> To do
The reply must contain exactly the lines below from the one with "684x374 pixels. How" down to the one with "Click Changer de mode de production", both included, and nothing more; please omit the pictures.

> Records for this exercise
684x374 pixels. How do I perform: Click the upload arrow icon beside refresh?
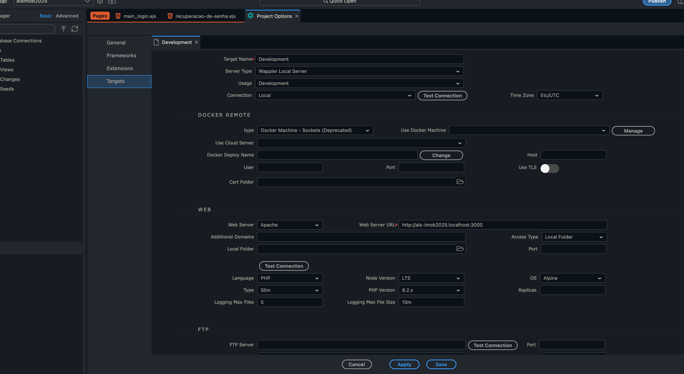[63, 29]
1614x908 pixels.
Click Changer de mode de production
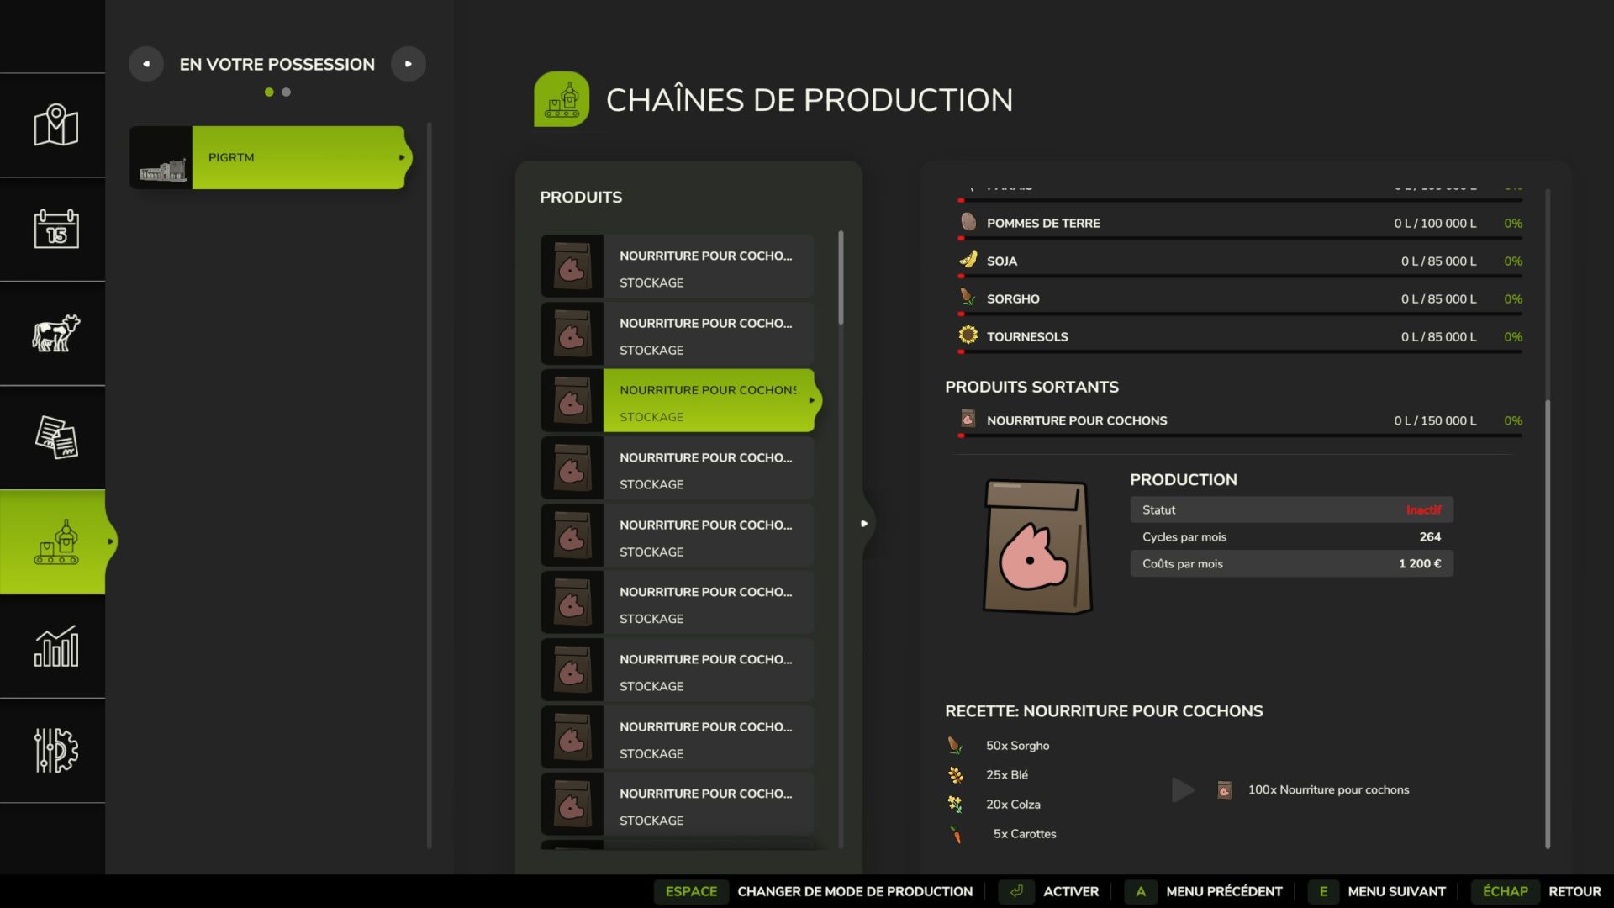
...
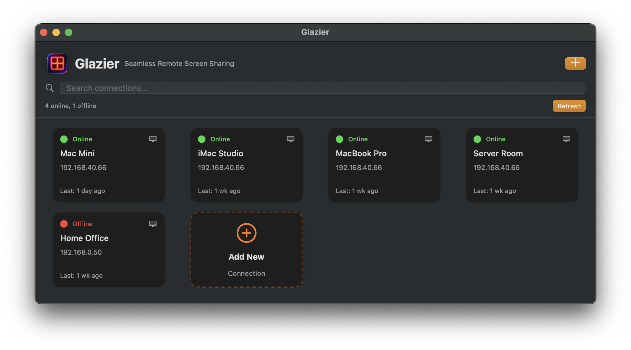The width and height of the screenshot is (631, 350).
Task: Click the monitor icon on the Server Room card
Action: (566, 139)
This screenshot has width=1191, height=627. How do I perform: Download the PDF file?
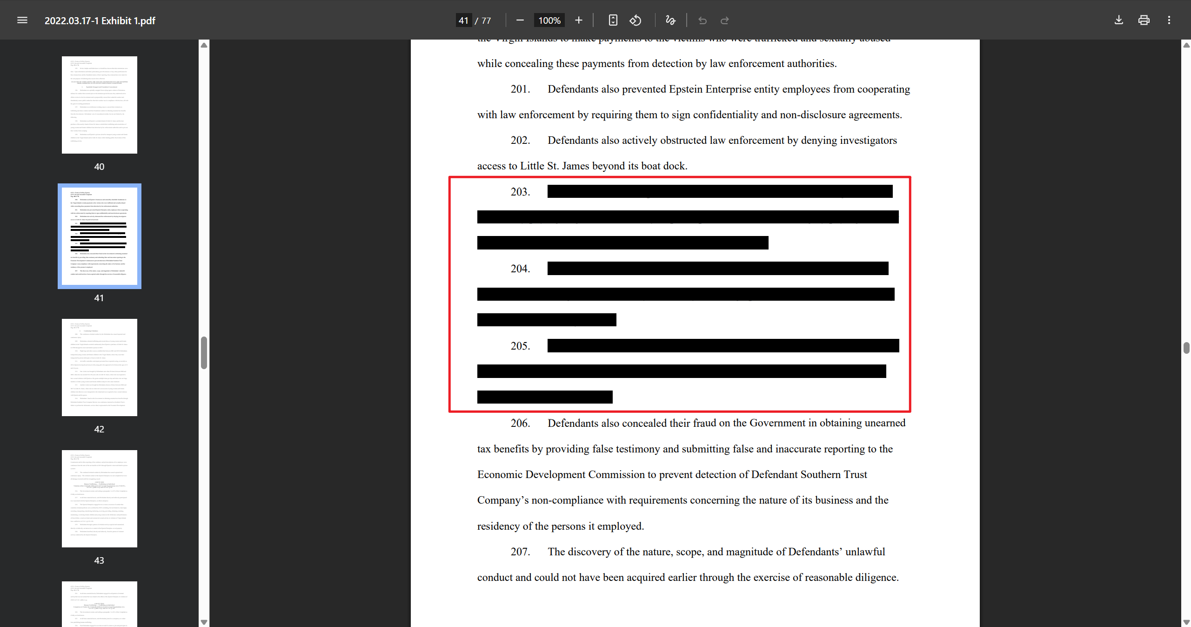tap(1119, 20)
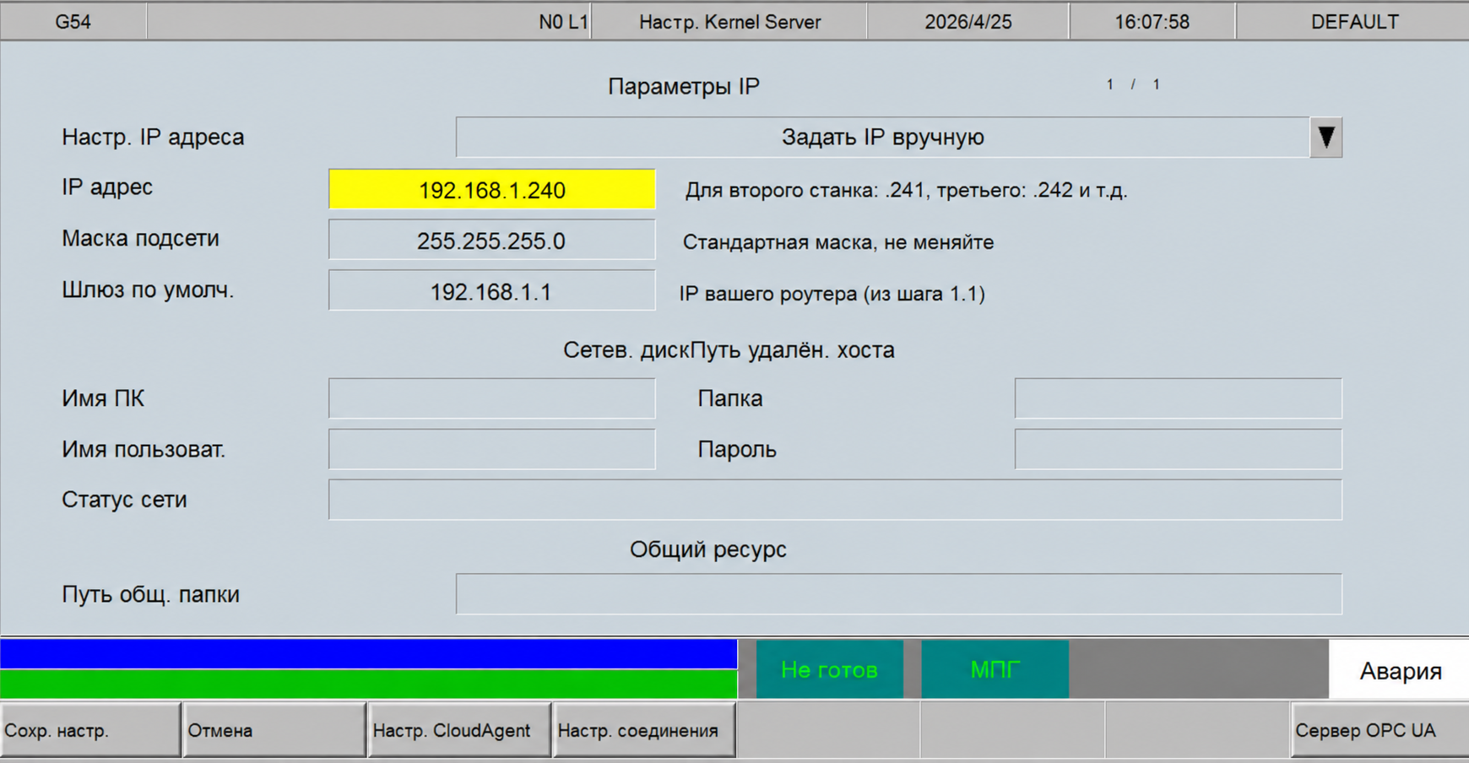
* * *
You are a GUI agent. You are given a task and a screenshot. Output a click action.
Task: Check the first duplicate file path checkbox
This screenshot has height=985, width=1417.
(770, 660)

> Exercise answer
684x374 pixels. How do I perform: Click the upload arrow icon beside refresh?
[63, 29]
1614x908 pixels.
Click Changer de mode de production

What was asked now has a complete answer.